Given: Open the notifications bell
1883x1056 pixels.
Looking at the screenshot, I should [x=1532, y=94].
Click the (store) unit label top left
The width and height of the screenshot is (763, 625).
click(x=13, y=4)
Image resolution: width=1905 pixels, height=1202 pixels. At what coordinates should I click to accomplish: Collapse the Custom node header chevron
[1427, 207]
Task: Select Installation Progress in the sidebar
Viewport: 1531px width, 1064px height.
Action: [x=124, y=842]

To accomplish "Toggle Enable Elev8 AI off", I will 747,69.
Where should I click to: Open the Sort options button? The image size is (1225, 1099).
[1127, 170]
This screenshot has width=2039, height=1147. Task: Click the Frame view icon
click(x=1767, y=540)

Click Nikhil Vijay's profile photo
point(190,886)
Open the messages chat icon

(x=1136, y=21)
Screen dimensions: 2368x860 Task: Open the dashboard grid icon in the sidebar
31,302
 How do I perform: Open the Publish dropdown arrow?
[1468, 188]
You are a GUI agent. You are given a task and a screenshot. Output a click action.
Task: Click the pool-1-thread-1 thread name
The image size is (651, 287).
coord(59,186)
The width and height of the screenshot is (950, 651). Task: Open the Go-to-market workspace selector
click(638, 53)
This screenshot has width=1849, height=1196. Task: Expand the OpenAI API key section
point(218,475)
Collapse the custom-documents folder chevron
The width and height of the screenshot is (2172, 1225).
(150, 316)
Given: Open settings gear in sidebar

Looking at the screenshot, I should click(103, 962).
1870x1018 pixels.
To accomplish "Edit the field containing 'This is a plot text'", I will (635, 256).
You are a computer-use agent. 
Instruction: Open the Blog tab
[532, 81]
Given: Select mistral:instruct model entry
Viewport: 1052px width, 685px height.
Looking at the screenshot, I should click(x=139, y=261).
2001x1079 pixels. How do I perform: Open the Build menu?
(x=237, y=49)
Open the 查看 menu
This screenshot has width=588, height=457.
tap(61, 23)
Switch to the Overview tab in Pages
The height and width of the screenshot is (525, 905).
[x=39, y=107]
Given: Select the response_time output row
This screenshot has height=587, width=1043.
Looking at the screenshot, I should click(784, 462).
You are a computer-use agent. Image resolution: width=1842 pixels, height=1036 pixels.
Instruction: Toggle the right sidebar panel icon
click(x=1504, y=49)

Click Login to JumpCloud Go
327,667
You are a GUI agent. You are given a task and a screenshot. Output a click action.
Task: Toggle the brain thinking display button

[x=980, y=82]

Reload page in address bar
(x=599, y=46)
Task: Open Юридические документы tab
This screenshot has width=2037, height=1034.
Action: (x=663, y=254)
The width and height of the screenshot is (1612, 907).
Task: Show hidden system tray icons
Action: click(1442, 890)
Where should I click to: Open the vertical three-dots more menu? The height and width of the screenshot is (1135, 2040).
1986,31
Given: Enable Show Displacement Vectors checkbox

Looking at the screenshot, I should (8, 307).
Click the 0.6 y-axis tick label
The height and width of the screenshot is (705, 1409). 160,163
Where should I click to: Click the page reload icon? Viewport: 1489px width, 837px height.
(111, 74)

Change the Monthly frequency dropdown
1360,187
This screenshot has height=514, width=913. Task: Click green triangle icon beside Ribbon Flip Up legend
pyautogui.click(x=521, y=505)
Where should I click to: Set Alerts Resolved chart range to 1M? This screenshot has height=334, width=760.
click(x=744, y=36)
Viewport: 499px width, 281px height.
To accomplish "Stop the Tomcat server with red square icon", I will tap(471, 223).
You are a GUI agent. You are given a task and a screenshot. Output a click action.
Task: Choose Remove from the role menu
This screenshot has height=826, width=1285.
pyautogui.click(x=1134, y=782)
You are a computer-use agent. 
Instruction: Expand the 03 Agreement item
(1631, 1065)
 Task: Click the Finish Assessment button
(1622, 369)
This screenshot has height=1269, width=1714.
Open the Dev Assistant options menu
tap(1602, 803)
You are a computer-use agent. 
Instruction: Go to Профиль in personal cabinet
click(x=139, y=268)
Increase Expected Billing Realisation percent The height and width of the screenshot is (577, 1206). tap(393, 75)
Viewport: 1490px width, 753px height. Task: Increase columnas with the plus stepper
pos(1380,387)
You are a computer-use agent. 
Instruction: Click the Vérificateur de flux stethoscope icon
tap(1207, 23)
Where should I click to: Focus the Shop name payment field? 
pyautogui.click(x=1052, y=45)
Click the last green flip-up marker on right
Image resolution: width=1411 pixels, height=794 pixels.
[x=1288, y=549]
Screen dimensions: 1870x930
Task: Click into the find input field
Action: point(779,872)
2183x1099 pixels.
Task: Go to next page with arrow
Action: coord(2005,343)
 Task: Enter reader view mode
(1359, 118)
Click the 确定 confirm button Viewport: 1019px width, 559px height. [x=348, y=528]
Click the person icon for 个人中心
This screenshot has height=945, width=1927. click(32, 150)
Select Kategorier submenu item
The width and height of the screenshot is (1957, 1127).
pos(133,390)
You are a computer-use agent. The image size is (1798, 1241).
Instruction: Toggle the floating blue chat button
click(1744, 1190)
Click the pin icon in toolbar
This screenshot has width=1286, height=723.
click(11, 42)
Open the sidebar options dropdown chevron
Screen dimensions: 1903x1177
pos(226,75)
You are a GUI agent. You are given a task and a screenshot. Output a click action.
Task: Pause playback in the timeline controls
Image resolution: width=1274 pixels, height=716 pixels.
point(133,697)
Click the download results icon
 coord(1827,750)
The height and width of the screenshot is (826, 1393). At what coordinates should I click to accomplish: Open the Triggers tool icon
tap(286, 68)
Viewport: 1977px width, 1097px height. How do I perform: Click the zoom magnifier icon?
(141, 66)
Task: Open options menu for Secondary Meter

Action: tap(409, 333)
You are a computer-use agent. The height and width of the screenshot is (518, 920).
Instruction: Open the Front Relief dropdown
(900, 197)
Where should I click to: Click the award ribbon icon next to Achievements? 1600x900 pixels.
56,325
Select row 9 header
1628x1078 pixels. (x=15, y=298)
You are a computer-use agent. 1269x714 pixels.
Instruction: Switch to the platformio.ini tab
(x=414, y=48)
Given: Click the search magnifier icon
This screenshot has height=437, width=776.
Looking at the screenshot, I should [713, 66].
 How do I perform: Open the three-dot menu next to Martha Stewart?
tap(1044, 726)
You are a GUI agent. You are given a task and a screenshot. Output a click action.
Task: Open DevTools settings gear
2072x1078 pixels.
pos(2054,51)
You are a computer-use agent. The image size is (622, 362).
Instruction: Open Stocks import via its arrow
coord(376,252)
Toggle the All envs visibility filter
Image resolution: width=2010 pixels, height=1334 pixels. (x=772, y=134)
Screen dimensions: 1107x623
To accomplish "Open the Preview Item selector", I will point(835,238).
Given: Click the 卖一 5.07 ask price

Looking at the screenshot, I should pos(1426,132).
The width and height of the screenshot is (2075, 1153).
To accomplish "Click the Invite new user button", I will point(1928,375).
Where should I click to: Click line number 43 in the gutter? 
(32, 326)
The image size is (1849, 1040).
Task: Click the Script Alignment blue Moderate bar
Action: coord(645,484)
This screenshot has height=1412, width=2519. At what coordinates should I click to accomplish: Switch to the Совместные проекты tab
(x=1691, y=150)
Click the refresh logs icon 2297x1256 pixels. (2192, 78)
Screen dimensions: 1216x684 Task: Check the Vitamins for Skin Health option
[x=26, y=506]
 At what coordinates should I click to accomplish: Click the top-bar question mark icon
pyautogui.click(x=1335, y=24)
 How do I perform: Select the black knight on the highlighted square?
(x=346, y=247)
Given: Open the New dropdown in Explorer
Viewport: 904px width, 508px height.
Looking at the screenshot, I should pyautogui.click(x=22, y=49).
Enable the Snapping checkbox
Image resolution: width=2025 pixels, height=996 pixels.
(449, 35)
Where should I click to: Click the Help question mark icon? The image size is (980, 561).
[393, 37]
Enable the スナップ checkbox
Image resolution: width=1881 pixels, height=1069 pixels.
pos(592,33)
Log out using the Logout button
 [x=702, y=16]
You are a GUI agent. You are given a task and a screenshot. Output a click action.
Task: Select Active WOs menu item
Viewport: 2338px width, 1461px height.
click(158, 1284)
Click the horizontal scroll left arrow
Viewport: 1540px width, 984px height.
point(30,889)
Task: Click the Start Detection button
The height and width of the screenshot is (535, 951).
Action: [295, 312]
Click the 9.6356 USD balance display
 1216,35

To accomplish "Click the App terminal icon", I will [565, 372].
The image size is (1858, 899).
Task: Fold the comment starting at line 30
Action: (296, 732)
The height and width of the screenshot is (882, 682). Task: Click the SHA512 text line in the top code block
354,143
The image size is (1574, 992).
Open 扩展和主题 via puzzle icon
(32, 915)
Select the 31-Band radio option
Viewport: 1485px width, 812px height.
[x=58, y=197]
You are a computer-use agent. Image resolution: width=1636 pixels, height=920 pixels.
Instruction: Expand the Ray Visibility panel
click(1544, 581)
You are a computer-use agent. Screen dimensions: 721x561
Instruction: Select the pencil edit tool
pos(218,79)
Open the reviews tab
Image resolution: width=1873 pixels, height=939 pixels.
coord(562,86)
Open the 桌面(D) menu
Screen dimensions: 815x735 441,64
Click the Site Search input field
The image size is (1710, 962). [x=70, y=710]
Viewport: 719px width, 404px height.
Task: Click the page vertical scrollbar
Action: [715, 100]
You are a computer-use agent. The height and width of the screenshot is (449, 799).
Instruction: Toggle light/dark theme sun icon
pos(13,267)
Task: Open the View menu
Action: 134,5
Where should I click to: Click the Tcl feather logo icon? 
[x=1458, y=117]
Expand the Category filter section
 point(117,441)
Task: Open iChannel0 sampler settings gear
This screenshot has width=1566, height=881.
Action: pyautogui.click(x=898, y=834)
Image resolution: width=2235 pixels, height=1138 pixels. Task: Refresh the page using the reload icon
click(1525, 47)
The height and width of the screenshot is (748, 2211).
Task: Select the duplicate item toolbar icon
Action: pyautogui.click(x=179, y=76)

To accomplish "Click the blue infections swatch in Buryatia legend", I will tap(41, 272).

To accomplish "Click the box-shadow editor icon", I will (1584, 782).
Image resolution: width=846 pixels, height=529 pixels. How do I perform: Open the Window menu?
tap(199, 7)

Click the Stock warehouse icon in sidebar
--------------------
# ACTIVITY
From the listing above, the lines starting with the one that has "Screen dimensions: 2368x860" and running through the one that has "1870x1018 pixels." should be copied exactly, ends included.

# SOLUTION
Screen dimensions: 2368x860 Task: Open the dashboard grid icon in the sidebar
31,302
 How do I perform: Open the Publish dropdown arrow?
[1468, 188]
You are a GUI agent. You are given a task and a screenshot. Output a click action.
Task: Click the pool-1-thread-1 thread name
The image size is (651, 287).
coord(59,186)
The width and height of the screenshot is (950, 651). Task: Open the Go-to-market workspace selector
click(638, 53)
This screenshot has width=1849, height=1196. Task: Expand the OpenAI API key section
point(218,475)
Collapse the custom-documents folder chevron
The width and height of the screenshot is (2172, 1225).
(150, 316)
Given: Open settings gear in sidebar

Looking at the screenshot, I should click(103, 962).
1870x1018 pixels.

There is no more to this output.